• _Task prompt_:
Reproduce the data that follows precisely.

□ □ □ □ □ □ □

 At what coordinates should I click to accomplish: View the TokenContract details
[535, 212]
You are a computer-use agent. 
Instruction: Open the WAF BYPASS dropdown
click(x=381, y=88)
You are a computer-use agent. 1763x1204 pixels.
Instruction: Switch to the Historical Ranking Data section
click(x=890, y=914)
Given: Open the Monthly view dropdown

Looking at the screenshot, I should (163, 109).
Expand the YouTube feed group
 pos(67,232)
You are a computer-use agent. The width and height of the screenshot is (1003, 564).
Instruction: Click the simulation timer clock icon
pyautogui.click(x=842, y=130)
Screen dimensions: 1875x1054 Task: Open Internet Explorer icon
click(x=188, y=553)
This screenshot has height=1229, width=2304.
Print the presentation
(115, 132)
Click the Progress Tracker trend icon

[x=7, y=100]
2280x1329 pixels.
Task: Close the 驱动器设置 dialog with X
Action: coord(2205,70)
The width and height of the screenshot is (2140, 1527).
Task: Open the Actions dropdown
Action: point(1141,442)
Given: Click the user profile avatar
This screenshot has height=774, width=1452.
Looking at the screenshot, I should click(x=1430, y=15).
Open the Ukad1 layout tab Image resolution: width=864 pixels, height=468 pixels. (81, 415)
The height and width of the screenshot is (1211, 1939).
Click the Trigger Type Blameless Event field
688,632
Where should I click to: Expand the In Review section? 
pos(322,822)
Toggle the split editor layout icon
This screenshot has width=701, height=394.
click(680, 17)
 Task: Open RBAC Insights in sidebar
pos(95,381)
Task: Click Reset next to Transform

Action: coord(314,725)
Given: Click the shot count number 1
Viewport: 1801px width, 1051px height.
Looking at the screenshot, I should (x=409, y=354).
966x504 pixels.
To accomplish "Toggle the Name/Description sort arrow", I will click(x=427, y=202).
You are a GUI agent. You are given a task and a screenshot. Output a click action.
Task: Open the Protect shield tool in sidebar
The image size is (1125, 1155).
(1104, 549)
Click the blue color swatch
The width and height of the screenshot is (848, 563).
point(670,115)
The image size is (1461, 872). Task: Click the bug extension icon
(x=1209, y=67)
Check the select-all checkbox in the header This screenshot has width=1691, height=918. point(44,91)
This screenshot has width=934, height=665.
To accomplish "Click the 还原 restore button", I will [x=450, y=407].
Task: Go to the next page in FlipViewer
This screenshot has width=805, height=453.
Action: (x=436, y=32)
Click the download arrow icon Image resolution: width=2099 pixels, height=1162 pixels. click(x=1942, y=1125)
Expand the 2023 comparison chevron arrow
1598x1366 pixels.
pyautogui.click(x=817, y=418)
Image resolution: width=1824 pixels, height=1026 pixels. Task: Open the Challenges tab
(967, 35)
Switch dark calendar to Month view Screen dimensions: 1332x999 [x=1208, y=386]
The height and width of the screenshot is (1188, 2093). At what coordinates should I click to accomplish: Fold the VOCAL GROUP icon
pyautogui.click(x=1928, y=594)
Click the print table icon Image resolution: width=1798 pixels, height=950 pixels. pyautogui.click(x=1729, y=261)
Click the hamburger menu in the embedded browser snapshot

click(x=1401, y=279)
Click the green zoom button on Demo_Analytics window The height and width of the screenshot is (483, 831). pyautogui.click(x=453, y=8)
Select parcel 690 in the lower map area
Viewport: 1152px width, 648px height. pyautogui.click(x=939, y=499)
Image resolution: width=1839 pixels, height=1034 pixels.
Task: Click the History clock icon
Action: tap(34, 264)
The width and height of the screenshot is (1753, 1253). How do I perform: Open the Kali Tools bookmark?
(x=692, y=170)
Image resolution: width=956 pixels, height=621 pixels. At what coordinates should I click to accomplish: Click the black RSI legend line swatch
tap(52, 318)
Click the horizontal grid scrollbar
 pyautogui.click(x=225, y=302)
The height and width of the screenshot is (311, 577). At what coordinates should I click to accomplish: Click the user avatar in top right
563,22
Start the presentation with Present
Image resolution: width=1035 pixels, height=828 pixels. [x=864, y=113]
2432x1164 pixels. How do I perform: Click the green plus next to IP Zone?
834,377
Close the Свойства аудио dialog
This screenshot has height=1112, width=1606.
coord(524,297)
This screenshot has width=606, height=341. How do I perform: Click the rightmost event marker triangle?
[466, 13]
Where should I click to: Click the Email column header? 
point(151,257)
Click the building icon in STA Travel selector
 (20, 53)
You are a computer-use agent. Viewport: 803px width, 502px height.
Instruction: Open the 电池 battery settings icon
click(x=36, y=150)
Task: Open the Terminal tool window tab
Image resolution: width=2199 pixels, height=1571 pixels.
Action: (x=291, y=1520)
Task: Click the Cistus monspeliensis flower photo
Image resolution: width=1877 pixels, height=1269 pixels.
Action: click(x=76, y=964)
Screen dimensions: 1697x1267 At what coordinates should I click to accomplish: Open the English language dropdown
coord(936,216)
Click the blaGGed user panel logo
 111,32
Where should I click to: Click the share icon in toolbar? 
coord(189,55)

□ □ □ □ □ □ □

• _Exercise answer_:
 At what coordinates should I click to accomplish: View the TokenContract details
[535, 212]
You are a computer-use agent. 
Instruction: Open the WAF BYPASS dropdown
click(x=381, y=88)
You are a computer-use agent. 1763x1204 pixels.
Instruction: Switch to the Historical Ranking Data section
click(x=890, y=914)
Given: Open the Monthly view dropdown

Looking at the screenshot, I should (163, 109).
Expand the YouTube feed group
 pos(67,232)
You are a computer-use agent. The width and height of the screenshot is (1003, 564).
Instruction: Click the simulation timer clock icon
pyautogui.click(x=842, y=130)
Screen dimensions: 1875x1054 Task: Open Internet Explorer icon
click(x=188, y=553)
This screenshot has height=1229, width=2304.
Print the presentation
(115, 132)
Click the Progress Tracker trend icon

[x=7, y=100]
2280x1329 pixels.
Task: Close the 驱动器设置 dialog with X
Action: coord(2205,70)
The width and height of the screenshot is (2140, 1527).
Task: Open the Actions dropdown
Action: point(1141,442)
Given: Click the user profile avatar
This screenshot has height=774, width=1452.
Looking at the screenshot, I should click(x=1430, y=15).
Open the Ukad1 layout tab Image resolution: width=864 pixels, height=468 pixels. (81, 415)
The height and width of the screenshot is (1211, 1939).
Click the Trigger Type Blameless Event field
688,632
Where should I click to: Expand the In Review section? 
pos(322,822)
Toggle the split editor layout icon
This screenshot has width=701, height=394.
click(680, 17)
 Task: Open RBAC Insights in sidebar
pos(95,381)
Task: Click Reset next to Transform

Action: coord(314,725)
Given: Click the shot count number 1
Viewport: 1801px width, 1051px height.
Looking at the screenshot, I should (x=409, y=354).
966x504 pixels.
To accomplish "Toggle the Name/Description sort arrow", I will click(x=427, y=202).
You are a GUI agent. You are given a task and a screenshot. Output a click action.
Task: Open the Protect shield tool in sidebar
The image size is (1125, 1155).
(1104, 549)
Click the blue color swatch
The width and height of the screenshot is (848, 563).
point(670,115)
The image size is (1461, 872). Task: Click the bug extension icon
(x=1209, y=67)
Check the select-all checkbox in the header This screenshot has width=1691, height=918. point(44,91)
This screenshot has width=934, height=665.
To accomplish "Click the 还原 restore button", I will [x=450, y=407].
Task: Go to the next page in FlipViewer
This screenshot has width=805, height=453.
Action: (x=436, y=32)
Click the download arrow icon Image resolution: width=2099 pixels, height=1162 pixels. click(x=1942, y=1125)
Expand the 2023 comparison chevron arrow
1598x1366 pixels.
pyautogui.click(x=817, y=418)
Image resolution: width=1824 pixels, height=1026 pixels. Task: Open the Challenges tab
(967, 35)
Switch dark calendar to Month view Screen dimensions: 1332x999 [x=1208, y=386]
The height and width of the screenshot is (1188, 2093). At what coordinates should I click to accomplish: Fold the VOCAL GROUP icon
pyautogui.click(x=1928, y=594)
Click the print table icon Image resolution: width=1798 pixels, height=950 pixels. pyautogui.click(x=1729, y=261)
Click the hamburger menu in the embedded browser snapshot

click(x=1401, y=279)
Click the green zoom button on Demo_Analytics window The height and width of the screenshot is (483, 831). pyautogui.click(x=453, y=8)
Select parcel 690 in the lower map area
Viewport: 1152px width, 648px height. pyautogui.click(x=939, y=499)
Image resolution: width=1839 pixels, height=1034 pixels.
Task: Click the History clock icon
Action: tap(34, 264)
The width and height of the screenshot is (1753, 1253). How do I perform: Open the Kali Tools bookmark?
(x=692, y=170)
Image resolution: width=956 pixels, height=621 pixels. At what coordinates should I click to accomplish: Click the black RSI legend line swatch
tap(52, 318)
Click the horizontal grid scrollbar
 pyautogui.click(x=225, y=302)
The height and width of the screenshot is (311, 577). At what coordinates should I click to accomplish: Click the user avatar in top right
563,22
Start the presentation with Present
Image resolution: width=1035 pixels, height=828 pixels. [x=864, y=113]
2432x1164 pixels. How do I perform: Click the green plus next to IP Zone?
834,377
Close the Свойства аудио dialog
This screenshot has height=1112, width=1606.
coord(524,297)
This screenshot has width=606, height=341. How do I perform: Click the rightmost event marker triangle?
[466, 13]
Where should I click to: Click the Email column header? 
point(151,257)
Click the building icon in STA Travel selector
 (20, 53)
You are a computer-use agent. Viewport: 803px width, 502px height.
Instruction: Open the 电池 battery settings icon
click(x=36, y=150)
Task: Open the Terminal tool window tab
Image resolution: width=2199 pixels, height=1571 pixels.
Action: (x=291, y=1520)
Task: Click the Cistus monspeliensis flower photo
Image resolution: width=1877 pixels, height=1269 pixels.
Action: click(x=76, y=964)
Screen dimensions: 1697x1267 At what coordinates should I click to accomplish: Open the English language dropdown
coord(936,216)
Click the blaGGed user panel logo
 111,32
Where should I click to: Click the share icon in toolbar? 
coord(189,55)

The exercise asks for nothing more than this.